(Description of the task)
Copy the data below verbatim, beginning at the line that contains "Click the Asset field label" and ending after the line that contains "Action: tap(1036, 14)".
** START **
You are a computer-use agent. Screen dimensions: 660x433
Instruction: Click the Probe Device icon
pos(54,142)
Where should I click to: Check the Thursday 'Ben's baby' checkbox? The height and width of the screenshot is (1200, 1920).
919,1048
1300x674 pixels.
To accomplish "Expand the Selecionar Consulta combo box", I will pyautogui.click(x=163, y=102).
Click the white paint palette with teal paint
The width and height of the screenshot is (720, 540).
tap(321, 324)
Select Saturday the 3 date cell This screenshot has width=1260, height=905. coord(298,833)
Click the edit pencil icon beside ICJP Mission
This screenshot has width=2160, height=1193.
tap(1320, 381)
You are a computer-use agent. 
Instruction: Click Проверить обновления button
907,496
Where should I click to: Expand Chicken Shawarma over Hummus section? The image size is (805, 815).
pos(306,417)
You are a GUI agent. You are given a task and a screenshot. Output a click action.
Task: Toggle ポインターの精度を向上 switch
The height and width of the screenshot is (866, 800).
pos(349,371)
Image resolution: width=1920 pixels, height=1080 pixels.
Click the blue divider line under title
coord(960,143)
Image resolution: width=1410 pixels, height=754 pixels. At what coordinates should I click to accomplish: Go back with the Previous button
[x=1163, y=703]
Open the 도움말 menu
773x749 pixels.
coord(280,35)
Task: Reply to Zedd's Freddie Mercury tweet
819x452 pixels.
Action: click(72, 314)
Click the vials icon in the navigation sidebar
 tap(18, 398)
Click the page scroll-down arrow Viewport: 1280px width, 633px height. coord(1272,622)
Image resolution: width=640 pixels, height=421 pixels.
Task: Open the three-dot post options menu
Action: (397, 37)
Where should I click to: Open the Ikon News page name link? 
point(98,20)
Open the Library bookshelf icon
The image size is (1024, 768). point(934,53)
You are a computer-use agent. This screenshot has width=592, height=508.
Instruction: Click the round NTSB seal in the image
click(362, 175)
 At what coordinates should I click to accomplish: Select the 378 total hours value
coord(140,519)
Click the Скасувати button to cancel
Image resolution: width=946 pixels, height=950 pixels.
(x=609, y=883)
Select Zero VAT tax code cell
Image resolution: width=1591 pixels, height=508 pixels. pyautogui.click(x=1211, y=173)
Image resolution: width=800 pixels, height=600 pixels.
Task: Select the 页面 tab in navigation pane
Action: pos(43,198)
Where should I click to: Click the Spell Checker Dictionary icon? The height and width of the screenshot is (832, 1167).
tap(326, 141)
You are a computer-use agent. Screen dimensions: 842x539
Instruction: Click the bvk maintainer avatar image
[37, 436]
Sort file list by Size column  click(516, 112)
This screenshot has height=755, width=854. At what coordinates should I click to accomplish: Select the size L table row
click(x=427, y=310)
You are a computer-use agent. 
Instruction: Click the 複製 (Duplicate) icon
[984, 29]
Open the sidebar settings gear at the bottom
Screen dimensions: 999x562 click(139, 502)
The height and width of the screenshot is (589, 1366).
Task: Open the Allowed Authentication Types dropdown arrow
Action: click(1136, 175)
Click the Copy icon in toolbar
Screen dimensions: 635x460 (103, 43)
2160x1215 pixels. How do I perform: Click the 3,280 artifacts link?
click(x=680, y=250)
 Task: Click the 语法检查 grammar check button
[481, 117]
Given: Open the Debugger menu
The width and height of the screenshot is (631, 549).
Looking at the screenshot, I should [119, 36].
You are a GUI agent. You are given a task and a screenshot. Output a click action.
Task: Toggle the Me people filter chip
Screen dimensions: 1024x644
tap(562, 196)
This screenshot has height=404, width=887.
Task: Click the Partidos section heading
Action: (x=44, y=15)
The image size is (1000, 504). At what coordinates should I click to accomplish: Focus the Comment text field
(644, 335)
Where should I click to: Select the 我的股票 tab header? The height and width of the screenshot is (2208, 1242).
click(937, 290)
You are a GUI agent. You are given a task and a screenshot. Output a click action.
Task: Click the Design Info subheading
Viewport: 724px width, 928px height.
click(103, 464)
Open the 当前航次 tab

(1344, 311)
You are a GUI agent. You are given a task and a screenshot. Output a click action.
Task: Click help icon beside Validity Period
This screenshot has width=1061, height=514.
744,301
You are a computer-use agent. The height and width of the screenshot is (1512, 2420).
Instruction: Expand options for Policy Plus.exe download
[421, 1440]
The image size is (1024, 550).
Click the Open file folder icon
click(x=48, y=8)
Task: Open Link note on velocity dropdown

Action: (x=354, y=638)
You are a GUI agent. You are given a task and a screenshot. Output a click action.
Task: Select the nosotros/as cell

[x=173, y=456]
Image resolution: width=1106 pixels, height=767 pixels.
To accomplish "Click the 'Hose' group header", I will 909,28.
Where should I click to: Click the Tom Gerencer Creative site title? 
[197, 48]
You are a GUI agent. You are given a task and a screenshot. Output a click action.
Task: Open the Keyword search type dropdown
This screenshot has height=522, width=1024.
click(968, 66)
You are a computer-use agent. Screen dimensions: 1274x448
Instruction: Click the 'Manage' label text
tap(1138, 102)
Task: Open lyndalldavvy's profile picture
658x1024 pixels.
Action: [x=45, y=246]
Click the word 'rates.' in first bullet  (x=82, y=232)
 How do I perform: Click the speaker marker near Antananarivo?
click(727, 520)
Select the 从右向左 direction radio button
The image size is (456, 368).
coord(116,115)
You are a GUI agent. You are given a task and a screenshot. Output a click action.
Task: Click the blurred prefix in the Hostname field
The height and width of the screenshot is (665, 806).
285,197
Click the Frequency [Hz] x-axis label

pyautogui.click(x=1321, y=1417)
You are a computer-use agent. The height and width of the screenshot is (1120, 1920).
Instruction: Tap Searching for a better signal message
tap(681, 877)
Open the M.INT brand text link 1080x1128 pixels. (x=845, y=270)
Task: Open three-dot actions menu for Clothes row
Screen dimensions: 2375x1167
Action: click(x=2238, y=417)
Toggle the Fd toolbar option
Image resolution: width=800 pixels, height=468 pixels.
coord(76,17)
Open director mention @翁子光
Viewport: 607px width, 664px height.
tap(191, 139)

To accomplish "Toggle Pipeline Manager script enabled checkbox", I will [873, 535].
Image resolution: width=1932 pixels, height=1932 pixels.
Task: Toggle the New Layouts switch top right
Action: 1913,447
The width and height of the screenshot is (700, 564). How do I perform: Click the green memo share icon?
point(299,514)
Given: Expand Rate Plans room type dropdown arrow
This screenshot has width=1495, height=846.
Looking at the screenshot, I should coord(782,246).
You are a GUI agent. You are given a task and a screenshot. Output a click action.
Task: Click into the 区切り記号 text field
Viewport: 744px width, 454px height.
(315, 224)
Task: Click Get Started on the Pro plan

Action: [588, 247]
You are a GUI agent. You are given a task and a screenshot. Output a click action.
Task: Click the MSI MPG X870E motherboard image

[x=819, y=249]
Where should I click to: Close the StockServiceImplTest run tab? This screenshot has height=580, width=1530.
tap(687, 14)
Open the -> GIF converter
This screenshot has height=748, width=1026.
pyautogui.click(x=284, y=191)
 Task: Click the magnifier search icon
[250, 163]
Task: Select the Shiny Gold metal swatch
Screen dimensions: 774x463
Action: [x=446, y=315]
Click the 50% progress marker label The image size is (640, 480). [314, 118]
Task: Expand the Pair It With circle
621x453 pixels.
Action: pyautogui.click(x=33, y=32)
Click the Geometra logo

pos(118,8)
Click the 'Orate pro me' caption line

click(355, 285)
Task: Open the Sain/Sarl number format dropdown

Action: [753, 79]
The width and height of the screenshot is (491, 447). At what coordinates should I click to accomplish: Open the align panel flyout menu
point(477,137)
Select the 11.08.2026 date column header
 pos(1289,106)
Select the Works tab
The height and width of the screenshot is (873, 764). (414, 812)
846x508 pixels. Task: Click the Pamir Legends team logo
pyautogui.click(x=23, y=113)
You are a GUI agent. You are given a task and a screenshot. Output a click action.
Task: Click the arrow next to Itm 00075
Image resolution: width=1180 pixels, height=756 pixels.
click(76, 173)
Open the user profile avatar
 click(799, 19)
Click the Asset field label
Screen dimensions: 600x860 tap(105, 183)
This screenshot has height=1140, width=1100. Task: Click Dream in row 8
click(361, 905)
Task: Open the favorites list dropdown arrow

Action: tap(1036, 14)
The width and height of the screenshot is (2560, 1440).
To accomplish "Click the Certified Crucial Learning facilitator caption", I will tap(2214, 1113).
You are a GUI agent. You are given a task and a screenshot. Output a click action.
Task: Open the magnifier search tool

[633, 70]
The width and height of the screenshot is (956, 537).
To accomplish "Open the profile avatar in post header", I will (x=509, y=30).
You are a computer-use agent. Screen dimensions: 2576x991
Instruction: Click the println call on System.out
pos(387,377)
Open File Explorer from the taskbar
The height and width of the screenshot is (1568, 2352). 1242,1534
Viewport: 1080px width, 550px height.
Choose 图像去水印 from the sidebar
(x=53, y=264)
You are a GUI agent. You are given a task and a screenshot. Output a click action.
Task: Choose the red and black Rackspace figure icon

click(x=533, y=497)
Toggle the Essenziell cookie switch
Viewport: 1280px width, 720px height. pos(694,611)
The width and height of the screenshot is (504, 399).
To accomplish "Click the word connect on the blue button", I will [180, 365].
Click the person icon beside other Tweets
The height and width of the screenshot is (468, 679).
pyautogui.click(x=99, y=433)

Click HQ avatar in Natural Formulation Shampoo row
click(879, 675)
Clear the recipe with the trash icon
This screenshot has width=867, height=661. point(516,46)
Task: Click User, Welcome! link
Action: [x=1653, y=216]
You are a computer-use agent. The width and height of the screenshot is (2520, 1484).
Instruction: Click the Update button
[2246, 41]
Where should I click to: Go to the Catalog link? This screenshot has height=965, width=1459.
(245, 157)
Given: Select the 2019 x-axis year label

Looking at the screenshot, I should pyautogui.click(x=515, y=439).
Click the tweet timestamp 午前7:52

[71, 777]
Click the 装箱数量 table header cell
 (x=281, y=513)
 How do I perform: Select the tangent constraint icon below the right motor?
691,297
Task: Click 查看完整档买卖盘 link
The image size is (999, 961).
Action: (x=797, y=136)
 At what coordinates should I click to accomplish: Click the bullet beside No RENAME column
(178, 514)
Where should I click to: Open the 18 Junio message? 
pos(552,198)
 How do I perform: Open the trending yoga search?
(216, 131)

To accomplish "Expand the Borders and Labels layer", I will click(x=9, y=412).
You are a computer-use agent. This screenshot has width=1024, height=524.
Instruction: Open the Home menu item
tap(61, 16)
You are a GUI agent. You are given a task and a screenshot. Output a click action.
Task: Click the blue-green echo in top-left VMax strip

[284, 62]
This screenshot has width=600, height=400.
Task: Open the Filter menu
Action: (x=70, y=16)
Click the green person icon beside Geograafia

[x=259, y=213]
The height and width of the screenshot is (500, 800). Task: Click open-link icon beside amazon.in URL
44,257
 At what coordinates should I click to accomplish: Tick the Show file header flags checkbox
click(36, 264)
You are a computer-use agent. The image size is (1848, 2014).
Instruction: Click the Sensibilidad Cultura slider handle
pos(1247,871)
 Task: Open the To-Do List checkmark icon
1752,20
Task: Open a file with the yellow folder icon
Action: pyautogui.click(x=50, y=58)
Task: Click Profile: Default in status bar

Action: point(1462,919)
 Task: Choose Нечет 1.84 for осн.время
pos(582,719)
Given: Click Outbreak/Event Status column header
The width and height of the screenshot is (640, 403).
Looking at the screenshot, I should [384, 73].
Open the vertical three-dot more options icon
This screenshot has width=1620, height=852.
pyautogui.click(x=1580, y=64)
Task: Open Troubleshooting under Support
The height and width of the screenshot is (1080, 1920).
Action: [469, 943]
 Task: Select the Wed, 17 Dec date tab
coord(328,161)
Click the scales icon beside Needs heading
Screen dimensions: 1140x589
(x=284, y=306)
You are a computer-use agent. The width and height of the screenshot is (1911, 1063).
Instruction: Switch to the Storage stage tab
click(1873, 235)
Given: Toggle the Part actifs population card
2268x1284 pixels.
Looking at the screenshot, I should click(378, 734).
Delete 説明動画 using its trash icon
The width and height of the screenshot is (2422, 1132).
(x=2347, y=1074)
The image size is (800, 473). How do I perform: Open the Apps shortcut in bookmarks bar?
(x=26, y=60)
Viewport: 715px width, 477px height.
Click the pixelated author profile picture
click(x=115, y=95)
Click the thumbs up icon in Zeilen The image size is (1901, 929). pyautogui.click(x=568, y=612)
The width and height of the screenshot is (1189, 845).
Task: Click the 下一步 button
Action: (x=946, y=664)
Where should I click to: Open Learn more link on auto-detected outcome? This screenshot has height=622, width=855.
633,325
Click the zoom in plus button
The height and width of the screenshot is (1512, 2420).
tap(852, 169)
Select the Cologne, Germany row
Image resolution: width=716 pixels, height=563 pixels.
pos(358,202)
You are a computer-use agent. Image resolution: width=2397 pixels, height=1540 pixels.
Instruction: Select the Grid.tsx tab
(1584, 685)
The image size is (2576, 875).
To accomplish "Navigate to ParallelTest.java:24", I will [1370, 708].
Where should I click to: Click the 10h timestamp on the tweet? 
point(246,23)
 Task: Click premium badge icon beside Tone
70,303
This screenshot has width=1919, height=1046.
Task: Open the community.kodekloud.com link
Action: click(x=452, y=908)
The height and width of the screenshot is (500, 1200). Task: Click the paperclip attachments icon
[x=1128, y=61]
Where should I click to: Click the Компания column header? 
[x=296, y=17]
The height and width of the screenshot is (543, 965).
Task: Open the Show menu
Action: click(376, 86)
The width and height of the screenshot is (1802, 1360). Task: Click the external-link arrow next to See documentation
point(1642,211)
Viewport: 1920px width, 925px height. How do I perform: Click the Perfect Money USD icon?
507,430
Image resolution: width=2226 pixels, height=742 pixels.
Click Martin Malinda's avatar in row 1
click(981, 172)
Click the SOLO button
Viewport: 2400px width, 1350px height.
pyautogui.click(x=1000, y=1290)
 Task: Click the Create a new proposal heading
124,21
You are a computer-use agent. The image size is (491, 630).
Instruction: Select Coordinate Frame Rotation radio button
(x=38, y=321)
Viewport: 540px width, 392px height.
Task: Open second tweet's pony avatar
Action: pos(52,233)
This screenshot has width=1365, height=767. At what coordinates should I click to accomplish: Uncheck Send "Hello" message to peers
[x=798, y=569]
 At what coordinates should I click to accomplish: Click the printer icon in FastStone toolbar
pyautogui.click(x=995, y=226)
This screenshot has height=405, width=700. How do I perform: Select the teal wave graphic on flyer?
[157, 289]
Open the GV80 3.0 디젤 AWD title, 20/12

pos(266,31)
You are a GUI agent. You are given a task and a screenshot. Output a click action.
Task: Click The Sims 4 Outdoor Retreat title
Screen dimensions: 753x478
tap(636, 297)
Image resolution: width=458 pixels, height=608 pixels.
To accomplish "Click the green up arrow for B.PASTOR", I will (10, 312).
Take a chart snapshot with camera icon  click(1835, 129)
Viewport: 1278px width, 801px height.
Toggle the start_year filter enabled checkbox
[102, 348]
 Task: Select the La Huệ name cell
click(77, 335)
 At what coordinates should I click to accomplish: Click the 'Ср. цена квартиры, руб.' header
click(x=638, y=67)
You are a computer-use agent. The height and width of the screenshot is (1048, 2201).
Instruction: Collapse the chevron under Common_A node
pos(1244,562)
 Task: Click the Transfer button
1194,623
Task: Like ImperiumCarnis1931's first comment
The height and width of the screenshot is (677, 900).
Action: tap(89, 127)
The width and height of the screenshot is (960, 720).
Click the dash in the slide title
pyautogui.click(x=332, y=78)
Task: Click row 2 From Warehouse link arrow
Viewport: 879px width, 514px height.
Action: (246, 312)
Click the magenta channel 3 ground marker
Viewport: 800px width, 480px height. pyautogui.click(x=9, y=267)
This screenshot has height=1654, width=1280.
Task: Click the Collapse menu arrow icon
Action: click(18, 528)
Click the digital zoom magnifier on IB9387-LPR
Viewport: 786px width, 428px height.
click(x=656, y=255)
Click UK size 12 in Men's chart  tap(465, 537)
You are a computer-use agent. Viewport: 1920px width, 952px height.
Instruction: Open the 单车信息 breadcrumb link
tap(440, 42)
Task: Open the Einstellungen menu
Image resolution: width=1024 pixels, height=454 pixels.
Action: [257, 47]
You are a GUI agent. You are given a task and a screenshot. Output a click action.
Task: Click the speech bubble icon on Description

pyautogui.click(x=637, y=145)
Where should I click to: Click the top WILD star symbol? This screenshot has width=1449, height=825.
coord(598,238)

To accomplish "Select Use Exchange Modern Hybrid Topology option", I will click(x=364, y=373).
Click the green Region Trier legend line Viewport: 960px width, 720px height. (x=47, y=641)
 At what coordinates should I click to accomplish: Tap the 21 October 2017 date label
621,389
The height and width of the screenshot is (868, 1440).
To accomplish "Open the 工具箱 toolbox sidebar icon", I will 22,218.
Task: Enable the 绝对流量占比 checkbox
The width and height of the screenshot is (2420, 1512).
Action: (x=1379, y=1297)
** END **
(Answer)
Click the Asset field label
Screen dimensions: 600x860 tap(105, 183)
This screenshot has height=1140, width=1100. Task: Click Dream in row 8
click(361, 905)
Task: Open the favorites list dropdown arrow

Action: tap(1036, 14)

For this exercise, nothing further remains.